Law students and young lawyers must consider the costs, as well as the benefits, of private practice–and particularly of private practice in a large firm. The benefits of big firm life–the high salaries, the plush offices, the conspicuous consumption–are paraded before young lawyers and are easy to understand. Any law student can divide $90,000 by twelve, subtract 40% for federal and state taxes, and fantasize about how she will spend $4,500 a month. By contrast, the costs of big firm life are not paraded before young lawyers and are not fully appreciated until a lawyer actually works at a large firm. But the costs are just as real as the benefits.

When you are at that barbeque at the senior partner’s house, instead of wistfully telling yourself, “This is the life,” ask the senior partner some questions. (I’m speaking figuratively here; you probably don’t want to actually ask these questions aloud.) Ask him how often he sees the gigantic house in which he lives. If he’s honest, you will find out that he hasn’t seen his home during daylight for almost four weeks, and that the only reason he came home at a decent hour tonight is to host the barbeque. Or ask him how often he’s actually sat on that antique settee in that expensively decorated living room. You will find out that the room is only used for entertaining guests. Or ask him about his beautiful wife. You will find out that she is the third Mrs. Partner and that the lawyers for the first two Mrs. Partners are driving him crazy. Or ask him about those beautiful children whose photographs are everywhere. You will find out that they live with their mothers, not with him; that he never sees one of them because she hates his guts; and that he sees the other two only on holidays–that is, when he is not working on the holidays, which isn’t often. And then ask him when is the last time he read a good  book. Or watched television. Or took a walk. Or sat on his porch. Or cooked a meal. Or went fishing. Or did volunteer work. Or went to church. Or did anything that was not in some way related to work.

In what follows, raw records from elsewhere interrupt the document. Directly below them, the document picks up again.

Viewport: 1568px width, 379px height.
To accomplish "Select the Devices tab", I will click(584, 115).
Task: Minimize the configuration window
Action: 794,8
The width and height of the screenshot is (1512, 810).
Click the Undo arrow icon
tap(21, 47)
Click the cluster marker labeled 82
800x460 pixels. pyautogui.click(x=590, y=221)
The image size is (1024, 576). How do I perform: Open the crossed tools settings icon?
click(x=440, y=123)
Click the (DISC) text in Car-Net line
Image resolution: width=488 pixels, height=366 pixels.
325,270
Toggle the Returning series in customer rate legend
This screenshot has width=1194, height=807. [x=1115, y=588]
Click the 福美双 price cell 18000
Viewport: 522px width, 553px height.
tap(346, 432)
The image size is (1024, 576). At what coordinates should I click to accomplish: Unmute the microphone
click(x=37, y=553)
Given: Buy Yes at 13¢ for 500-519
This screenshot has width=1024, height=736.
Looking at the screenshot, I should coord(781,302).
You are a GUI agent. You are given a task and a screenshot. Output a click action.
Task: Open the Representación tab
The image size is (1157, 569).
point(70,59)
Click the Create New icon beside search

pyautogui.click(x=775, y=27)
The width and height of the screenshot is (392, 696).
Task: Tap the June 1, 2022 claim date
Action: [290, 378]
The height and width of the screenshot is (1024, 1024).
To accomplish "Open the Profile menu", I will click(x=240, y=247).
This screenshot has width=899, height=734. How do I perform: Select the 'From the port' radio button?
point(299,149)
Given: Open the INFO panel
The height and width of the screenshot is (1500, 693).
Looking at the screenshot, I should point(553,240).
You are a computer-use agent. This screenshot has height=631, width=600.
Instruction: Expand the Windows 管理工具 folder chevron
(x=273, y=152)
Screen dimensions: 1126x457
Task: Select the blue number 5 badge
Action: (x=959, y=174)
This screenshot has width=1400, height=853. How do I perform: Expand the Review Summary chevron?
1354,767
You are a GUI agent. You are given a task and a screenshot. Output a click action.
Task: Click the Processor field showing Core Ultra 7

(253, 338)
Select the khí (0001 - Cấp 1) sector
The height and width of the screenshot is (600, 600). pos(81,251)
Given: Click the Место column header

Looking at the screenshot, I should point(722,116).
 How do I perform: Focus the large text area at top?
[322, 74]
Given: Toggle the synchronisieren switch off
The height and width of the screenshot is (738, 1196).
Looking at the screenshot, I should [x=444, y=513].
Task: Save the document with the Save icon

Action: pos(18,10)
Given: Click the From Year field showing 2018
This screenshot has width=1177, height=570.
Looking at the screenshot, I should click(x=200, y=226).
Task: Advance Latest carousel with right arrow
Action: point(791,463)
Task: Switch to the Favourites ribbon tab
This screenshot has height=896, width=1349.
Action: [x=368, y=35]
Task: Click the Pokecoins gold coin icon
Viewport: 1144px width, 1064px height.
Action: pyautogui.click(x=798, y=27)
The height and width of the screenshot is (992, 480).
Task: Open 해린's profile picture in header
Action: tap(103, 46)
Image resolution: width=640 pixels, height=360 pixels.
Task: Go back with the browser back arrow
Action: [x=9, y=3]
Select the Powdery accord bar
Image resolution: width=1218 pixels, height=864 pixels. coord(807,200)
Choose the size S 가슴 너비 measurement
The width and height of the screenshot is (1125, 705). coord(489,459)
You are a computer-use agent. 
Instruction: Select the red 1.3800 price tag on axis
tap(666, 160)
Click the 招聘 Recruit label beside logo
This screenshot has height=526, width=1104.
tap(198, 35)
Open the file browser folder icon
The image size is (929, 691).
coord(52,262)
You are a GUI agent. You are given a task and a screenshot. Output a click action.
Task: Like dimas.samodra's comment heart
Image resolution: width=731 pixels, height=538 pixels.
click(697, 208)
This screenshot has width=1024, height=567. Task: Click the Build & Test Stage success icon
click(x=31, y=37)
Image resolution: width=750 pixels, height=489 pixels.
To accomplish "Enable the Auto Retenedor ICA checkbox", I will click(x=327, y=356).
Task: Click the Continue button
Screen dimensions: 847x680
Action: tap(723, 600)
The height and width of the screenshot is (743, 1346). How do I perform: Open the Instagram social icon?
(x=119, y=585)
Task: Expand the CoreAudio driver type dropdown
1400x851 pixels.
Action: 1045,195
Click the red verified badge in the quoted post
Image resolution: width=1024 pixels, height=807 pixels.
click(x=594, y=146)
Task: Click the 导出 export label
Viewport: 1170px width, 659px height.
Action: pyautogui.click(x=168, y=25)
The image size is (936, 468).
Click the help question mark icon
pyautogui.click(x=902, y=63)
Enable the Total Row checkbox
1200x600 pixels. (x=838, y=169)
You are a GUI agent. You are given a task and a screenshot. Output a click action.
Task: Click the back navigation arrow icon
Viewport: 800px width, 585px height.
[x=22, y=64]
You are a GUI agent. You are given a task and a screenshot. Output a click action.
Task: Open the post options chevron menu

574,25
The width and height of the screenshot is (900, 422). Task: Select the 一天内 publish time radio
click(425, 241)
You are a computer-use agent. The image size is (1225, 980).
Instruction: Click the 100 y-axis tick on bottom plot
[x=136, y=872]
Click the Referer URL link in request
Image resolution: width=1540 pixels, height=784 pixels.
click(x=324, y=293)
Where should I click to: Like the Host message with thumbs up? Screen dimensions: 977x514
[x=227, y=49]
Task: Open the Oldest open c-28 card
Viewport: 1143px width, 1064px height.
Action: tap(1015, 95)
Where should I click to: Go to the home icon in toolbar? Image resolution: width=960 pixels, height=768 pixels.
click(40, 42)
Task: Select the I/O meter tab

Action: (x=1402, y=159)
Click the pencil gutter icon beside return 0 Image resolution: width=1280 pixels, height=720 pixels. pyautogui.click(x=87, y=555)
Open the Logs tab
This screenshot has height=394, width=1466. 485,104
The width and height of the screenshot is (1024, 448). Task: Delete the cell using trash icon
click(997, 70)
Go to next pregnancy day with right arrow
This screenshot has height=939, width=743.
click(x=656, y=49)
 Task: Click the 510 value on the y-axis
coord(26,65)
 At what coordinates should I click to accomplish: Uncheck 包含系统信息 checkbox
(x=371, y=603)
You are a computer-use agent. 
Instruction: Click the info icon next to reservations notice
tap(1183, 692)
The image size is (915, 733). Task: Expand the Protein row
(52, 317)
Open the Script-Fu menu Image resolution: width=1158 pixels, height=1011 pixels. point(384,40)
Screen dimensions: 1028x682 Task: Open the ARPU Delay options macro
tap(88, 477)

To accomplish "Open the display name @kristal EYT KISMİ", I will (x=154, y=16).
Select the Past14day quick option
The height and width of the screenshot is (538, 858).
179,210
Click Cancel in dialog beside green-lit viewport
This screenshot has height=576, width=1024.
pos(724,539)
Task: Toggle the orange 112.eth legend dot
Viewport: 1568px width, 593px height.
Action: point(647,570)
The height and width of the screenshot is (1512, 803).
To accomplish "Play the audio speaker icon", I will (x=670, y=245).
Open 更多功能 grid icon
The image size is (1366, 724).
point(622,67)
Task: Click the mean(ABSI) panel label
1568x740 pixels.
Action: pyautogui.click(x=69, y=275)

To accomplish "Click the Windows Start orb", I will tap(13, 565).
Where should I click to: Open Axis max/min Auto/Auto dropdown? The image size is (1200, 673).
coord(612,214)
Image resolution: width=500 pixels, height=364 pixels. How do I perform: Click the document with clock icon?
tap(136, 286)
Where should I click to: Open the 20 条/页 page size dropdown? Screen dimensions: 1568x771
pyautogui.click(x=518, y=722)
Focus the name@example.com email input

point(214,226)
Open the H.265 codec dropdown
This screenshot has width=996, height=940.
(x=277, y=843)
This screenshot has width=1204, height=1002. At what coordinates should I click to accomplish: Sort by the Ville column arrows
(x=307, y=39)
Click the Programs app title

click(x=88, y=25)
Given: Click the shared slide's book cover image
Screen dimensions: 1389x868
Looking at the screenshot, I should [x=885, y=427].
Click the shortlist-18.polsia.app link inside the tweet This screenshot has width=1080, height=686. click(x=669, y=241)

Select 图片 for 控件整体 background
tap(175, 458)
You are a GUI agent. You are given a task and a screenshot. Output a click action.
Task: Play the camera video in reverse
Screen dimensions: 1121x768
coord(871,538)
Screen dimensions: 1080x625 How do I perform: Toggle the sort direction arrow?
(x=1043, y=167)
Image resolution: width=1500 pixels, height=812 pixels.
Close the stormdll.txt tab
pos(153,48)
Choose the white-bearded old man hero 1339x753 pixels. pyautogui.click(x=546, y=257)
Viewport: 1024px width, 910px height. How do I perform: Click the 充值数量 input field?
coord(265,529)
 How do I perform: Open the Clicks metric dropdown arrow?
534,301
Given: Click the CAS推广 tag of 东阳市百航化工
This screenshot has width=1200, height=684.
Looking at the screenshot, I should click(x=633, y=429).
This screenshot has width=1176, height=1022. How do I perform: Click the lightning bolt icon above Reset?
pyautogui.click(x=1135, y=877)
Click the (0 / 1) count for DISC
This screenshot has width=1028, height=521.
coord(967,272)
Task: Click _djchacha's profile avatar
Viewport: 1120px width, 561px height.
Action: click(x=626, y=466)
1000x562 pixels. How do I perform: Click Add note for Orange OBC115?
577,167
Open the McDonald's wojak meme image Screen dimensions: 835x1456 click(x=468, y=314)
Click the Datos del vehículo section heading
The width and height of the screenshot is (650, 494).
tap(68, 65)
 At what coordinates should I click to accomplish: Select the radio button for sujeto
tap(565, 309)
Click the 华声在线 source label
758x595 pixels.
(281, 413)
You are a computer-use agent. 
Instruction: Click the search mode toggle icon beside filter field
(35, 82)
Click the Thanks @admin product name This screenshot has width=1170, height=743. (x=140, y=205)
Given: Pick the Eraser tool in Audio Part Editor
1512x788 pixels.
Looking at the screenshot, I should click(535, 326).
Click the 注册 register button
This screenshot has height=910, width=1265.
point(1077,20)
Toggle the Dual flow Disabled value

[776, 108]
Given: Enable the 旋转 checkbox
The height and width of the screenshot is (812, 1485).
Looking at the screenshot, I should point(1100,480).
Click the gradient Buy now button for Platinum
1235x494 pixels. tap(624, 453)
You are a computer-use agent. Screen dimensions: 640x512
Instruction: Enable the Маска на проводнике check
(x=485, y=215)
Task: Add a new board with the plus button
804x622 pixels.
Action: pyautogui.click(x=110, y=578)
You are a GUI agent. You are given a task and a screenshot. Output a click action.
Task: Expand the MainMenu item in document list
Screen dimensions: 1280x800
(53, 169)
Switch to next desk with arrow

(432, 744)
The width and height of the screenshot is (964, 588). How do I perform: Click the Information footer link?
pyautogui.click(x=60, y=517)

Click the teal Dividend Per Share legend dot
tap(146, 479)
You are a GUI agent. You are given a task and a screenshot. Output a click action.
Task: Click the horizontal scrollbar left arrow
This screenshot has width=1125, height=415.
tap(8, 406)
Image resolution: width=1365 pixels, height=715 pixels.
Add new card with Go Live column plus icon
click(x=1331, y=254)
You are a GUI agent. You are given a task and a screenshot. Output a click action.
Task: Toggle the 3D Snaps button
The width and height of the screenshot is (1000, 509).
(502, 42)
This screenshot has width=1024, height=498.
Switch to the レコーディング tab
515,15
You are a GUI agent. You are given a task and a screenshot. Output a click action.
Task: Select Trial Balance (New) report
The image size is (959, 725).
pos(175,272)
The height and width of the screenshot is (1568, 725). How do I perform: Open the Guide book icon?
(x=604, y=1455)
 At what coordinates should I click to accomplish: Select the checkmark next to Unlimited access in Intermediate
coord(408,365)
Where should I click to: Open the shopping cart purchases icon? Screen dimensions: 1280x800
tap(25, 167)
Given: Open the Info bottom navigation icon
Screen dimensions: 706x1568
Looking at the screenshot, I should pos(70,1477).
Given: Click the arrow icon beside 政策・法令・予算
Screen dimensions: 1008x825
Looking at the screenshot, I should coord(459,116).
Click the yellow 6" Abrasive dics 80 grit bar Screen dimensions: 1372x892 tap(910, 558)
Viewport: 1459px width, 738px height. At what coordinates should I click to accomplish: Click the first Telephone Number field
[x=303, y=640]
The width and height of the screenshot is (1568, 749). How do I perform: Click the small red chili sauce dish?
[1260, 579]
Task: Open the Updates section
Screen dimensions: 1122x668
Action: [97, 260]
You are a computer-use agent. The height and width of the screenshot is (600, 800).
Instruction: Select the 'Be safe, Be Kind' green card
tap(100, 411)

This is the best advice I can give you: Right now, while you are still in law school, make the commitment–not just in your head, but in your heart–that, although you are willing to work hard and you would like to make a comfortable living, you are not going to let money dominate your life to the exclusion of all else. And don’t just structure your life around this negative; embrace a positive. Believe in something–care about something–so that when the culture of greed presses in on you from all sides, there will be something inside of you pushing back. Make the decision now that you will be the one who defines success for you–not your classmates, not big law firms, not clients of big law firms, not the National Law Journal. You will be a happier, healthier, and more ethical attorney as a result.

  1. “Little Picture” Advice

I have four pieces of “little picture” advice for you.

  1. Avoid Working in Large Law Firms–or in Firms That Act Like Large Law Firms

Then a curious thing happened. I arrived at Notre Dame and found that the substantial majority of my students wanted nothing so much as to join the very same big firms that my lawyer friends wanted so badly to leave. Before I had even taught my first class, students literally lined up outside my door to talk with me about getting big firm jobs. It called to mind the gridlock that often develops outside of open elevator doors: Inside the elevator were my lawyer friends, trying to push their way out, while outside the elevator were my students, trying to push their way in.

You should think very long and very hard before you try to push your way into that elevator–or before you waste a moment of your life regretting that you will not be able to get into that elevator. I fully understand how much pressure law students experience to go to big firms in big cities. At many law schools–particularly the more prestigious schools–going to work at a big firm is considered “the thing to do.” . . .It is big firms who come to campus to interview, big firms who invite students to fly out for splashy recruiting visits, big firms who get talked about in the student lounge, big firms who get written up in the American Lawyer. “The subliminal message of (law school) training is clear to most students: ‘Real’ lawyers work in large firms representing corporate and affluent clients.”

I also understand how easy it is to accept an offer from a big firm. I well remember graduating from law school being burdened by heavy student loan debt and being sick of living in “genteel poverty.” I recall how much I looked forward to making real money for the first time in my life–to buying furniture that was not constructed of particle board, to buying bestsellers before they came out in paperback, to buying clothing made of natural fibers. Moreover, like the majority of law school graduates, I had no family commitments, lots of energy, and absolutely no idea of what billing 2000 hours entailed. It was hard not to go to a big firm.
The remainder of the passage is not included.